FUN, EASY, MAKE-IT-YOURSELF APRONS (or tote bags, tees...)

Supply List:
*Denotes items you can buy at ARTspot! And if you sign up for a class you'll get 10% off all your supplies!
- Apron
- *Speedball Speedy-cut Carving Block
- *Speedball Printing Ink
- *Speedball Lino Cutter
- *Speedball Acrylic Roller
- *Speedball Brayer (or you can use the back of a wooden spoon)
- *Palette Pad
- *Sketch Pad (or any piece of paper will do)
- *Tracing Paper
- *Pencil (I recommend one HB for your initial sketch, and a 2B or softer for the transfer)
- *Duct Tape
- *Sharpie Marker (or other permanent marker)
Optional: -- *PITT artist pens, - *Fabric Glue and sequins or other embellishments

1) Grab some paper and an HB pencil. Start sketching out some ideas of what your image will be. Keep it simple to start - avoid tiny little areas that you'll have to cut around.

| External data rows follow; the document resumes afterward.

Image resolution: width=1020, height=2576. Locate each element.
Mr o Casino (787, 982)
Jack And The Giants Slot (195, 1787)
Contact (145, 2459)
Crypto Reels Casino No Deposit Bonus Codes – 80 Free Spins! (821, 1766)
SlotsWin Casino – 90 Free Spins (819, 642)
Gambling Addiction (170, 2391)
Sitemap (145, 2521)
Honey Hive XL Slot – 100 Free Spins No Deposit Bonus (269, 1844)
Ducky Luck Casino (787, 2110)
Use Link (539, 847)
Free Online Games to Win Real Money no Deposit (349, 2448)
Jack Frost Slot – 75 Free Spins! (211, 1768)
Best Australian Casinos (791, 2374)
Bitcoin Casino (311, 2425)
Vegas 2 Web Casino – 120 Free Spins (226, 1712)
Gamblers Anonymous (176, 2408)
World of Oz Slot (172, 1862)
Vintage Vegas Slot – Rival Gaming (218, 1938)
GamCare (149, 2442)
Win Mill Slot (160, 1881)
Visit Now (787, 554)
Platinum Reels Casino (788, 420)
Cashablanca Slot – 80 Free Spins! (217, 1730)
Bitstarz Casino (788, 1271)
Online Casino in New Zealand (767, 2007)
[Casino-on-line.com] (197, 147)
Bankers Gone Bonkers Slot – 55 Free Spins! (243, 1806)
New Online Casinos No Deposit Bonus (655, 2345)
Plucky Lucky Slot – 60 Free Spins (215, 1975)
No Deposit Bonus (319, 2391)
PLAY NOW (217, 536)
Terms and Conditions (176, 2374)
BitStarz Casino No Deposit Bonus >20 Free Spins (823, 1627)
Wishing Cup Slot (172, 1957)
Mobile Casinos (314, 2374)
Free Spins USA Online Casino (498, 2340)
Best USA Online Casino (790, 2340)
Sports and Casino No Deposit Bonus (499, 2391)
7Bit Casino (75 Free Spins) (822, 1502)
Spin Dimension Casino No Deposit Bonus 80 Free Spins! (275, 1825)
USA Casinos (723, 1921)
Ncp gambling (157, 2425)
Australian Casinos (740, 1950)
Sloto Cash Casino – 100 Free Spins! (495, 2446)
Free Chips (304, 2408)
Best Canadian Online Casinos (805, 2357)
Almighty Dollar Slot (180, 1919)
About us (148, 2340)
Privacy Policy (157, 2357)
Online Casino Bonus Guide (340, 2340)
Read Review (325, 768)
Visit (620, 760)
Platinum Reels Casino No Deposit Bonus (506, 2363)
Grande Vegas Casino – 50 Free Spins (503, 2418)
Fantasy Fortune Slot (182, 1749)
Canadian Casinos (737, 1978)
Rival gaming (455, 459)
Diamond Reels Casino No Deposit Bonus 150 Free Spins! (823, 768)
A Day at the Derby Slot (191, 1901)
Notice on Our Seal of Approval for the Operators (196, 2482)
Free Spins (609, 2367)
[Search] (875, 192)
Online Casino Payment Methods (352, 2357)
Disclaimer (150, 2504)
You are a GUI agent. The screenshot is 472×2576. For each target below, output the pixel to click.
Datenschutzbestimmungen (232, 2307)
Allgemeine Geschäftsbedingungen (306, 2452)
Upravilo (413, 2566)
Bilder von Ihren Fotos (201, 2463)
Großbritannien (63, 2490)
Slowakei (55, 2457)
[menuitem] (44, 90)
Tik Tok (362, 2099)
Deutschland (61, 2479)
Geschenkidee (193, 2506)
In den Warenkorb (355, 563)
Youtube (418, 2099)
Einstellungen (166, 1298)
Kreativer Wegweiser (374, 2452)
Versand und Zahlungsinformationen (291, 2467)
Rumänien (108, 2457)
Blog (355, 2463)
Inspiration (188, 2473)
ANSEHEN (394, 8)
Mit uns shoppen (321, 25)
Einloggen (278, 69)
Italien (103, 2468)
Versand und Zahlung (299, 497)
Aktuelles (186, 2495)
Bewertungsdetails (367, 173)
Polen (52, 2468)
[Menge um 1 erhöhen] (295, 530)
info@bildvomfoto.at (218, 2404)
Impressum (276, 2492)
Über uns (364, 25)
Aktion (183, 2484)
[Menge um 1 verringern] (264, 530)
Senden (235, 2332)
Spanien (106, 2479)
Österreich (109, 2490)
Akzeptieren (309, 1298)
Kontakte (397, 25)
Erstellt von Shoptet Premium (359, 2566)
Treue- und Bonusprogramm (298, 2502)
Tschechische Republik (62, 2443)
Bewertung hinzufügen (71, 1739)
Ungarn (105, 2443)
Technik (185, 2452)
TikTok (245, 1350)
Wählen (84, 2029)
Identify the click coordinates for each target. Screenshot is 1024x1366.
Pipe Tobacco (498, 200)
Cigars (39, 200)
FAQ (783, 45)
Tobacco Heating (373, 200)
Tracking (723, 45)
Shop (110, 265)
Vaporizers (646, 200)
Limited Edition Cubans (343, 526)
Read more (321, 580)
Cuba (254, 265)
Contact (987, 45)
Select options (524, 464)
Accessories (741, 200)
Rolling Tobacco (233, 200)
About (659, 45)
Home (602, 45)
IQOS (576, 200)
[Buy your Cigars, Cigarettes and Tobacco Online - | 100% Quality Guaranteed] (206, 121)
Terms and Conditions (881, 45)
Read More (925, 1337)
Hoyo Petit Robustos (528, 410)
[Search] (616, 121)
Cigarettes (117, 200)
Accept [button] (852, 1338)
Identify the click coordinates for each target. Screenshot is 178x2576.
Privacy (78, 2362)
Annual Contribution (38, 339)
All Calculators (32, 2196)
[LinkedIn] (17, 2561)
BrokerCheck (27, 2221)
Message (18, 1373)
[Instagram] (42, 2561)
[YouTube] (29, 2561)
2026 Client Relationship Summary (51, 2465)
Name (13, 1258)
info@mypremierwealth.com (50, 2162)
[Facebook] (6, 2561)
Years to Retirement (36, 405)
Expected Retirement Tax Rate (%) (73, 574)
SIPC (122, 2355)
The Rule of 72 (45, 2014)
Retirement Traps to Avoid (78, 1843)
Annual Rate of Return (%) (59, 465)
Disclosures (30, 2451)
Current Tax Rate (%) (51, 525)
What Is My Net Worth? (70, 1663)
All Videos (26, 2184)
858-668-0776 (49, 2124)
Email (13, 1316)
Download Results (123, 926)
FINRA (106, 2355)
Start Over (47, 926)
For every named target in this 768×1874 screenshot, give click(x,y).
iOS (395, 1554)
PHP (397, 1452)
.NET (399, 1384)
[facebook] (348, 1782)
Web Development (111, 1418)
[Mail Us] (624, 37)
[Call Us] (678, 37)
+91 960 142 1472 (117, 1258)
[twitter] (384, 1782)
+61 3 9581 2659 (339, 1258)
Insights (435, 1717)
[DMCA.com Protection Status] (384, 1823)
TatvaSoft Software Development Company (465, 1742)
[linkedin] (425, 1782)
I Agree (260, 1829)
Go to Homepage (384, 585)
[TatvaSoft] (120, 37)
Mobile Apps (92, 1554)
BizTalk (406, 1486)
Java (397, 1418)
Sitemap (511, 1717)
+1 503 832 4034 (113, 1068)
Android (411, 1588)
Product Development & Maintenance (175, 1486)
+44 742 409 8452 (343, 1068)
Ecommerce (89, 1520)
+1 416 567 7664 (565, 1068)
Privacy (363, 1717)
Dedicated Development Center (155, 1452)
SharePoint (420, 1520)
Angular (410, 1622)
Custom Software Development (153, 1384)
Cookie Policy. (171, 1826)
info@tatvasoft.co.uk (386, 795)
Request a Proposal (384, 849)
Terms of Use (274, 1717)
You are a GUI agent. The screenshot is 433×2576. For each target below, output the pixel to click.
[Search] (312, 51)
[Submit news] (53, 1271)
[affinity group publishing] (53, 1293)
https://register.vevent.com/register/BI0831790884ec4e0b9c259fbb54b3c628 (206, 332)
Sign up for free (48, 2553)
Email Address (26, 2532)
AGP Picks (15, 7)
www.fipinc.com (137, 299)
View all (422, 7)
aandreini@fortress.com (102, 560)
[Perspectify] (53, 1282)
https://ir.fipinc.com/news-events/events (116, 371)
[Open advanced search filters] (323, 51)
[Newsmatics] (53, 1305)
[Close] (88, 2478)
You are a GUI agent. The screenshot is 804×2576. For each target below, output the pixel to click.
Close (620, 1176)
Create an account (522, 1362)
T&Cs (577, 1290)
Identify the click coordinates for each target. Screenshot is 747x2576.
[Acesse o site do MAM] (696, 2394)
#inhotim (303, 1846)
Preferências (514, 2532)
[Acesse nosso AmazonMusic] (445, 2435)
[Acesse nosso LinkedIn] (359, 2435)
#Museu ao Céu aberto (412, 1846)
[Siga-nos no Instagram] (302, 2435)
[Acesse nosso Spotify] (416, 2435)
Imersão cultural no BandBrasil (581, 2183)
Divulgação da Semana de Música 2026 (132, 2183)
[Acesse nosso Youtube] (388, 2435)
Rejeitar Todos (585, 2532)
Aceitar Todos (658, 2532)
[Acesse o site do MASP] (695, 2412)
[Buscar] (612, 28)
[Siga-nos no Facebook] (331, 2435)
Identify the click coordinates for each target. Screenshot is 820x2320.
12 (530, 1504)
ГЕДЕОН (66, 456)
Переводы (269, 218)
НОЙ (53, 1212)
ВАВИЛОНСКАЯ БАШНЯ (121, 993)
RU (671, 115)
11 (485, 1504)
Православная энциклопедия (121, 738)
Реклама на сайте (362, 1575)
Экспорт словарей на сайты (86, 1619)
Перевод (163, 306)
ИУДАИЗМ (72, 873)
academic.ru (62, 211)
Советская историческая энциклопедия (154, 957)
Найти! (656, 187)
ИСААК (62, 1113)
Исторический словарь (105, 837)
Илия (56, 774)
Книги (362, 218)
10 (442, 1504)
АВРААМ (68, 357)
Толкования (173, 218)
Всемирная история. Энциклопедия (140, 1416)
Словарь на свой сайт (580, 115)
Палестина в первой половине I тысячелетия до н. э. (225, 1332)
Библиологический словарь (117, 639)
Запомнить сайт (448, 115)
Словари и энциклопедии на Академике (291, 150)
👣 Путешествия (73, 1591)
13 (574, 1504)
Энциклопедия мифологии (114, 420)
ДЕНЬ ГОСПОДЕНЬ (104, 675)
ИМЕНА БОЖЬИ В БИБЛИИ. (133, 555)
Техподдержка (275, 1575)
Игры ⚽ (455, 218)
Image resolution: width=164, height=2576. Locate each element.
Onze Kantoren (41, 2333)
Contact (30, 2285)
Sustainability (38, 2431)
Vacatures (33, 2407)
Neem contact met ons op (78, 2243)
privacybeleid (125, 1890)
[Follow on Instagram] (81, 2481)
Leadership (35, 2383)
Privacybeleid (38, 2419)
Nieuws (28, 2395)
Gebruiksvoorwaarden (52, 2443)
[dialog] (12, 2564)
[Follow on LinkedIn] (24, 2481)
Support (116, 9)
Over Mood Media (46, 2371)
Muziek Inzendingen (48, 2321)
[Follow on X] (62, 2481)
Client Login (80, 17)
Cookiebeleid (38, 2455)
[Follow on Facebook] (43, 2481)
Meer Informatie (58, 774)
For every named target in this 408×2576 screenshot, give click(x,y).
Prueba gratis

2) Once you'd figured out a design you like, put a piece of tracing paper over your design and trace it using the softer pencil.

3) Turn your tracing paper over and position it on top of your carving block. Your drawing should be upside down and laying on top of the block. Using your HB pencil, retrace your drawing, pushing down firmly. This will transfer your drawing to the block. When you are done and lift the tracing paper up, you'll see it is reversed and transferred!

4) Trace over your transferred drawing on the block with your Sharpie, so that it doesn't smudge off. Color in all of the areas that you want to keep.

5) Using your Lino Cutters, begin gently carving out the areas around your drawing. Leave all the dark areas. Go slow, and always cut away from your body. Be careful not to hold the block so that your hand can be cut if you lose control of your cutter. Hold it by the edges or prop it up against a wooden block or something so that you do not hurt yourself.

6) Use the duct tape to fashion a handle on the back of your block. I take a 5-inch piece, tape 1-inch to the back, fold the tape back on itself a little bit, then let the rest fall back onto the block. Makes a "T" shape against the block.

7) To print your piece, squeeze out some of the ink onto a piece of the palette paper - about a quarter size dollop should do it to start! Use the acrylic roller to roll up and down, side to side until you've spread out the paint evenly. If you've used too much ink and the roller is goopy (that's a technical term, just kidding), just take another sheet of palette paper and roll it out again.

8) Roll the paint onto your block, getting all the areas that need to print.

9) Turn your block over and position it above your apron. (Testing your design on paper first is always a good idea!) Make sure you have newspaper or something under it to protect your work space. Press down onto your apron, then use the brayer to apply even pressure over the entire block. Use the duct tape handle to lift the block off, and voila! Instant impressiveness!

10) Let the print dry for a few hours or overnight, then you can use markers and fabric glue to embellish if desired!